We were at Mlilmani City and she made the remark that she would have to bring her camera and take pictures because her family at home wouldn’t believe that this was really in Africa and so close to her.

We can go there, enjoy air conditioning and see the latest block buster. It is not so for most Tanzanians. The prices are beyond their means. There is the section of society though that embraces it as part of their regular lifestyle.

Mlimani City, this shopping center, isn’t far from people and communities where malnutrition and sickness happen more often than not and kids are denied an education because their parents can’t afford uniforms. It is the clash of income strata and cultures. The school I volunteered at is just behind the shopping center. I had students in my class that were told not to come back until they had better uniforms and others who were using pencil nubs because their families cannot or will not buy them pencils for class. A pencil barely costs a few hundred shillings the equivalent of thirty cents. One example, is a lady who does all of my tailoring and dress making. She lives in a one–room house with her niece that she is raising.
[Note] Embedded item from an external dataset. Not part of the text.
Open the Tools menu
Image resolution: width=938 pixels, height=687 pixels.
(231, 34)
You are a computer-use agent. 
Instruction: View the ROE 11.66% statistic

They share a bed and cook in the alley behind their house. They have very little. Their small home is all she has. The front porch has been turned into her workshop where she sews for the neighborhood. She is a fortunate lady even with the little she has. She makes enough money to send her niece to school and keep a meager diet on the table. The people living further down the street are not so fortunate. The family there has older children who have left school to sell items on the street corner to help supplement the income for the family.

It’s such a contrast of worlds! There are luxury automobiles on the streets in downtown Dar. These weren’t things that I imagined or read about before coming here. The media portrays the image of everyone is starving and sick when it’s not completely true. There is most certainly an affluent minority.

Dar is like any other major city I’ve ever visited. There are very affluent areas and there are slums. It is easy to see the difference when you “cross the tracks.” Some of these areas are just as friendly as the more tourist friendly areas though others…let’s just say I ended up in one such place by accident and ended up fending off a would-be mugger. The worst parts of Dar still have cholera outbreaks because there is one pit toilet shared by four or five families and when it rains they drain it into the street.

The thing I remember here is that urban centers in the States may not have cholera outbreaks though there are entire communities that are modern slums. There are also rural communities that live in abject poverty and are the poorest of the poor. The biggest challenge for this group of impoverished people is that a large portion live in secluded communities and out of sight. They become people who are easy to forget. It’s hard to imagine that people in America still go hungry but they do. There was an article I read on the CNN website recently that highlighted the same issue. We are a wealthy nation yet we forget to care for the poorest of our poor. The challenging part is to help those who need the aid and screen out those who are able of taking care of themselves yet choose not to.